What is coaching?
The International Coaching Federation, (ICF), defines professional coaching as partnering with clients in a thought-provoking and creative process that inspires them to maximize their personal and professional potential, which is particularly important in today’s uncertain and complex environment. Coaches honor the client as the expert in his or her life and work and believe every client is creative, resourceful and whole. Standing on this foundation, the coach’s responsibility is to:
- Discover, clarify, and align with what the client wants to achieve
- Encourage client self-discovery
- Elicit client-generated solutions and strategies
- Hold the client responsible and accountable
This process helps clients dramatically improve their outlook on work and life, while improving their leadership skills and unlocking their potential.
How does the coaching process work?
I provide all potential clients with an exploratory session (either in person in the Boston area or via phone) to learn more about what the client is hoping to achieve through coaching, to share what I can offer through a coaching relationship and to see if we are a good fit. Because coaching is all about partnership, it’s important to find the right coach for you. I generally meet with clients weekly or bi-monthly for 60 minutes for 3- 6 months while working towards a particular goal or project in the client’s life. Between sessions, clients work on assignments to make progress on the goals we are working on together. I provide resources, frameworks, tools, reading recommendations and assessments as needed.
What are all those letters after your name?
A CPC is a Certified Professional Coach. I studied coaching at the Institute for Professional Excellence in Coaching (iPEC) – an accredited coach training program through the International Coach Federation (ICF). My training included over 300 hours of in person training as well as extensive peer and mentor coaching and concluded with an oral and written exam to receive certification.
PCC stands for Professional Certified Coach, which is the designation I received from the ICF in 2017. I completed 500 one-on-one coaching hours with clients and passed an extensive written exam. I am a member of the ICF, and am committed to upholding all coaching standards and ethics with integrity and confidentiality.
How is coaching distinct from other service professions?

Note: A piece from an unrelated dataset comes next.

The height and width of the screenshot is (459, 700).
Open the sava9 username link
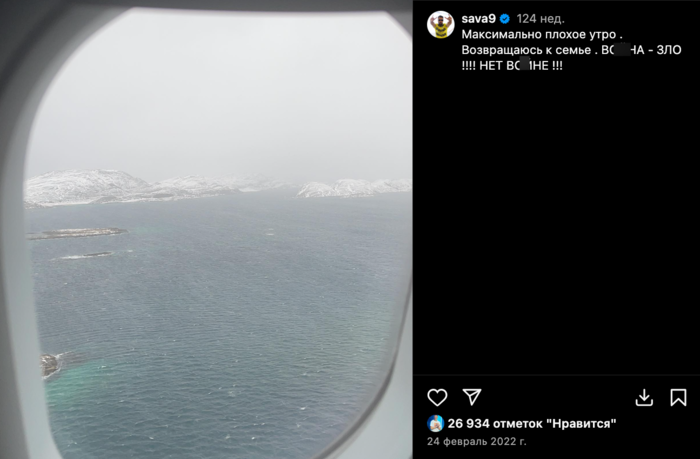pyautogui.click(x=479, y=19)
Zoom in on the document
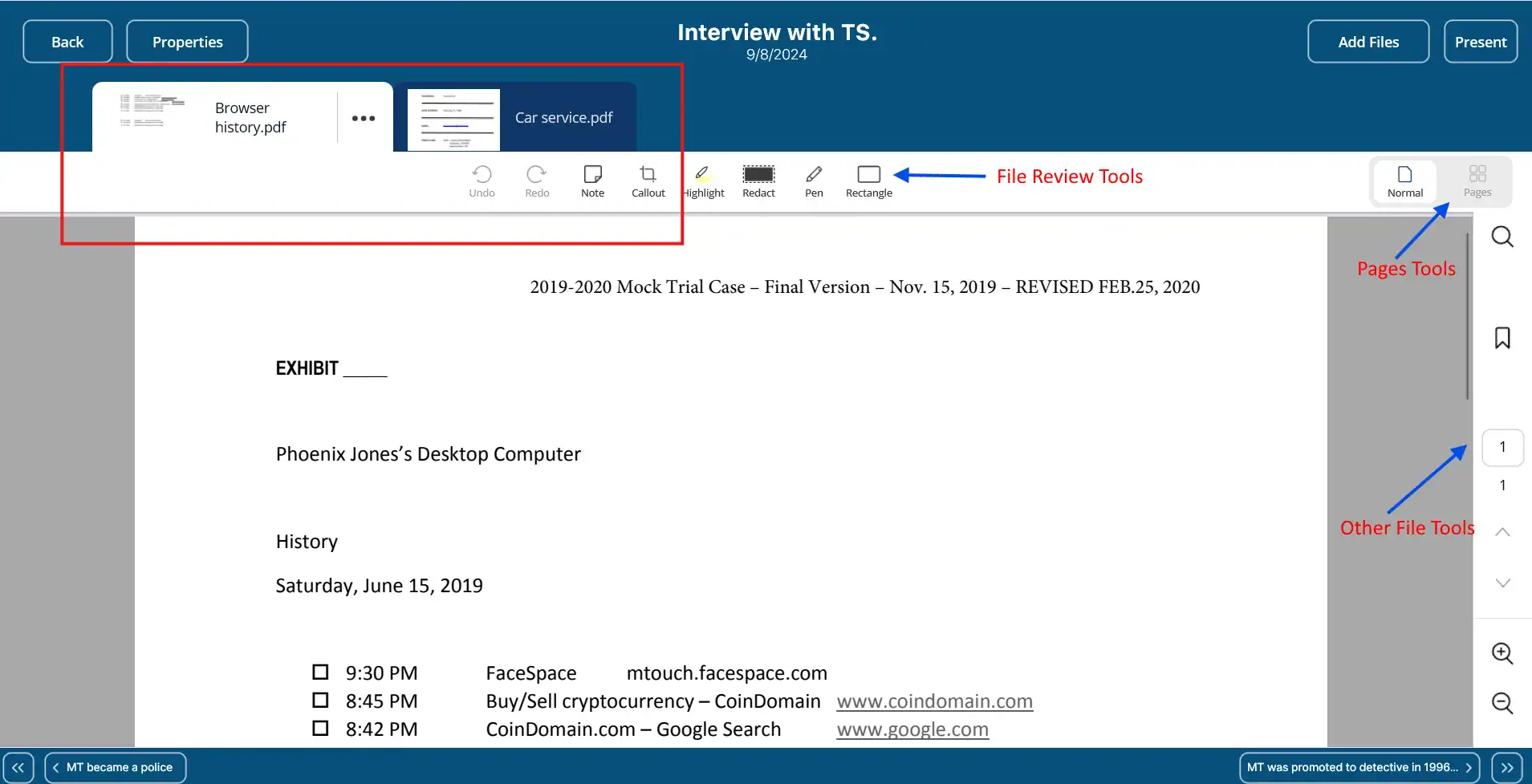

Professional coaching focuses on setting goals, creating outcomes and managing personal change. Sometimes it’s helpful to understand coaching by distinguishing it from other personal or organizational support professions. Here is some clarification as explained by the ICF.

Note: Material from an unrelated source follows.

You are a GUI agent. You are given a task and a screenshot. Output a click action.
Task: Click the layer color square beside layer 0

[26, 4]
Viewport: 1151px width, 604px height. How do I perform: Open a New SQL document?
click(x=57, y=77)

Therapy deals with healing pain, dysfunction and conflict within an individual or in relationships. The focus is often on resolving difficulties arising from the past that hamper an individual’s emotional functioning in the present, improving overall psychological functioning, and dealing with the present in more emotionally healthy ways. Coaching, on the other hand, supports personal and professional growth based on self-initiated change in pursuit of specific actionable outcomes. These outcomes are linked to personal or professional success. Coaching is future focused. While positive feelings/emotions may be a natural outcome of coaching, the primary focus is on creating actionable strategies for achieving specific goals in one’s work or personal life. The emphasis in a coaching relationship is on action, accountability and follow through.
In general, therapy is designed to move a person from DYSFUNCTIONAL to FUNCTIONAL. Coaching is designed to move a person from FUNCTIONAL to OPTIMAL.
Individuals or organizations retain consultants for their expertise. While consulting approaches vary widely, the assumption is the consultant will diagnose problems, prescribe and, sometimes, implement solutions. With coaching, the assumption is that individuals or teams are capable of generating their own solutions, with the coach supplying supportive, discovery-based approaches and frameworks.
A mentor is an expert who provides wisdom and guidance based on his or her own experience. Mentoring may include advising, counseling and coaching. The coaching process does not include advising or counseling, and focuses instead on individuals or groups setting and reaching their own objectives.
Though sports metaphors are often used, professional coaching is different from sports coaching. The athletic coach is often seen as an expert who guides and directs the behavior of individuals or teams based on his or her greater experience and knowledge. Professional coaches possess these qualities, but their experience and knowledge of the individual or team determines the direction. Additionally, professional coaching, unlike athletic development, does not focus on behaviors that are being executed poorly or incorrectly. Instead, the focus is on identifying opportunity for development based on individual strengths and capabilities.